Florida Legislature Votes to Build Reservoir to Combat Toxic Algae
On Tuesday, the Florida legislature approved a bill that calls for the construction of a reservoir south of Lake Okeechobee....
On Tuesday, the Florida legislature approved a bill that calls for the construction of a reservoir south of Lake Okeechobee. The hope is that the new reservoir will curb discharges of coastal algae blooms and improve water quality in the Everglades.
According to the Miami Herald, the measure—which is now headed to the office of Governor Rick Scott, who is expected to sign it—stipulates that the state buys land needed to convert a 14,000-acre shallow reservoir into a deep-water reservoir that will hold roughly 78 billion gallons. As a part of the Comprehensive Everglades Restoration Plan, the new reservoir will help filter and supply a steady flow of clean water to the Everglades and the St. Lucie and Caloosahatchee Rivers, which have become an environmental and political nightmare, owing to an extreme amount of pollution.
Last summer, the rivers were flushed with toxic algae that led the governor to declare a state of emergency in several counties. The blue-green algae blooms, which were described “as guacamole-thick,” were the result of fertilizer-rich water released from Lake Okeechobee into the two waterways. The Herald called the construction of the new reservoir a “gift” for the Everglades.
The Everglades is broken up by 1,800 miles of canals and dams that stymie the natural flow of water, as well as by land drained by development. Consequently, only half of the Everglades’ historic 3 million acres remain. Fertilizers and other agricultural runoff have led to the algae blooms and growths of duckweed that have disrupted the balance of the ecosystem.
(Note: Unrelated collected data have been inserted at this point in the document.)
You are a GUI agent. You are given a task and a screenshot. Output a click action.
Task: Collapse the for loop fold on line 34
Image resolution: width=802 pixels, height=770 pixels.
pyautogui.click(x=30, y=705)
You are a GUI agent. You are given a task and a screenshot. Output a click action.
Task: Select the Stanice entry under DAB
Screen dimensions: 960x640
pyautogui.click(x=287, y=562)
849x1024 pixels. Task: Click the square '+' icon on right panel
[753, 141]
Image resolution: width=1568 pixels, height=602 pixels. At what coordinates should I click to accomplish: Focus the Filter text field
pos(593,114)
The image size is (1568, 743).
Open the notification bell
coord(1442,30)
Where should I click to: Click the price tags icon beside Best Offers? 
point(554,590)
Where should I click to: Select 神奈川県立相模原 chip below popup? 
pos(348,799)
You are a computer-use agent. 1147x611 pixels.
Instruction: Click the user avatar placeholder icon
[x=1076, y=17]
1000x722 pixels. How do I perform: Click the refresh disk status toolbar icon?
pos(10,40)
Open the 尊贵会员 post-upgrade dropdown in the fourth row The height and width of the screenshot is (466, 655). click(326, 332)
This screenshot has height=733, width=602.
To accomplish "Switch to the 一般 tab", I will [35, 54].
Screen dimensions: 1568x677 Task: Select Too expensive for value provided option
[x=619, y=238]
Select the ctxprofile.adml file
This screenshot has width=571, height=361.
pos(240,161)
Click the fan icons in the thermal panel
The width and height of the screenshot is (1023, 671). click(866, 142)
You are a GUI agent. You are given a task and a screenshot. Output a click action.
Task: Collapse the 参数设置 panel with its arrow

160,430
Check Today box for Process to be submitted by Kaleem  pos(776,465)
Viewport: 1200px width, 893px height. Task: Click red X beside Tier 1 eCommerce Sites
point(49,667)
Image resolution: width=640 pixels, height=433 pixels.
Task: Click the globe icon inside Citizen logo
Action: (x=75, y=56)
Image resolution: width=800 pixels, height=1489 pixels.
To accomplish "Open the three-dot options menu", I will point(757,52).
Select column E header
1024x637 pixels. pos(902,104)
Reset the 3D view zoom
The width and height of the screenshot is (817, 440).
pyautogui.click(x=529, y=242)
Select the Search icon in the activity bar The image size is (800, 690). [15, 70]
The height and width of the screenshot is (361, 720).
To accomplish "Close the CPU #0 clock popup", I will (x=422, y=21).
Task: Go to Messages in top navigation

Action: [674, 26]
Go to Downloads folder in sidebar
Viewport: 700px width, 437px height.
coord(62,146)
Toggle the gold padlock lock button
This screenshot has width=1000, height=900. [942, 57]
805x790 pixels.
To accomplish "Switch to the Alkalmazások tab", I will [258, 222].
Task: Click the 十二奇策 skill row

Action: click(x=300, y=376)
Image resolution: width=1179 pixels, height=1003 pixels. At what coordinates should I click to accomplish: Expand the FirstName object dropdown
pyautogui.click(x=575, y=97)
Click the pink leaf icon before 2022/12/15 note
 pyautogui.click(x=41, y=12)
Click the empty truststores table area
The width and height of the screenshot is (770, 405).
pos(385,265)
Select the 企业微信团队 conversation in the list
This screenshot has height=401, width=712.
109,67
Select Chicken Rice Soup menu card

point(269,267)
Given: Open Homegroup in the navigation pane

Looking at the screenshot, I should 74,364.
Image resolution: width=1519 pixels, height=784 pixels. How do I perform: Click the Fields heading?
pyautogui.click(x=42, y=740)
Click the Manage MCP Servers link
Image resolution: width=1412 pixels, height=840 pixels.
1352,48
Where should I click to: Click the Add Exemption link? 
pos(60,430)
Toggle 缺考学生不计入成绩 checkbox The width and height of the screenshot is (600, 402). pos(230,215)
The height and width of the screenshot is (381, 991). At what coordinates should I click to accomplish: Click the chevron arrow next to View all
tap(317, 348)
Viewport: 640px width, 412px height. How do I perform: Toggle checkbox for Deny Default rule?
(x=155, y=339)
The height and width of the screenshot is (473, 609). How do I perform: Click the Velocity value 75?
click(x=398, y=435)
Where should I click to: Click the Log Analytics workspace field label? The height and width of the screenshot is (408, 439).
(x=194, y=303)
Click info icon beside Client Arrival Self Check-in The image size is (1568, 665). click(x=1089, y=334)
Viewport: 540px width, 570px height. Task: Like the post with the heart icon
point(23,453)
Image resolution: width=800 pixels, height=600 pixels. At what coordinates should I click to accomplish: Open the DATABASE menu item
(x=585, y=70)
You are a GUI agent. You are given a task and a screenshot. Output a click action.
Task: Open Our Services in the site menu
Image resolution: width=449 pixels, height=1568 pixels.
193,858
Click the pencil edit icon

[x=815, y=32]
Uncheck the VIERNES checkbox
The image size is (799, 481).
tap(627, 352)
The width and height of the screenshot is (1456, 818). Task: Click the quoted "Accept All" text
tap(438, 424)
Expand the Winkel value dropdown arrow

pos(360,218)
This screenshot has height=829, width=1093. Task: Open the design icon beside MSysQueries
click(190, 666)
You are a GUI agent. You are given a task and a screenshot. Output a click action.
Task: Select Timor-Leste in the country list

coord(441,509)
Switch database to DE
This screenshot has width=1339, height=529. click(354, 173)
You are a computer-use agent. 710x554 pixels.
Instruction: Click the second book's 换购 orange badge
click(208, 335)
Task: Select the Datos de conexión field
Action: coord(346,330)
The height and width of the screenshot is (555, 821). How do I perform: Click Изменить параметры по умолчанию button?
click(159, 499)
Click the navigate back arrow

Eric Draper, the executive director of Audubon Florida, praised the legislation. The reservoir will “reduce harmful discharges from Lake Okeechobee to the coastal estuaries and send water south to nourish the Everglades,” he said.
Draper’s comments were echoed by Eric Eikenberg, the CEO of the Everglades Foundation, who praised the bipartisan bill for providing clean water to the Everglades and Florida Bay. “Expediting the planning and implementation of the Everglades Agricultural Area Reservoir will significantly reduce the amount of harmful discharges from Lake Okeechobee and provide us with the opportunity to store clean,” Eikenberg said in a statement, “and send large amounts of water into the Everglades and Florida Bay, where it is needed.”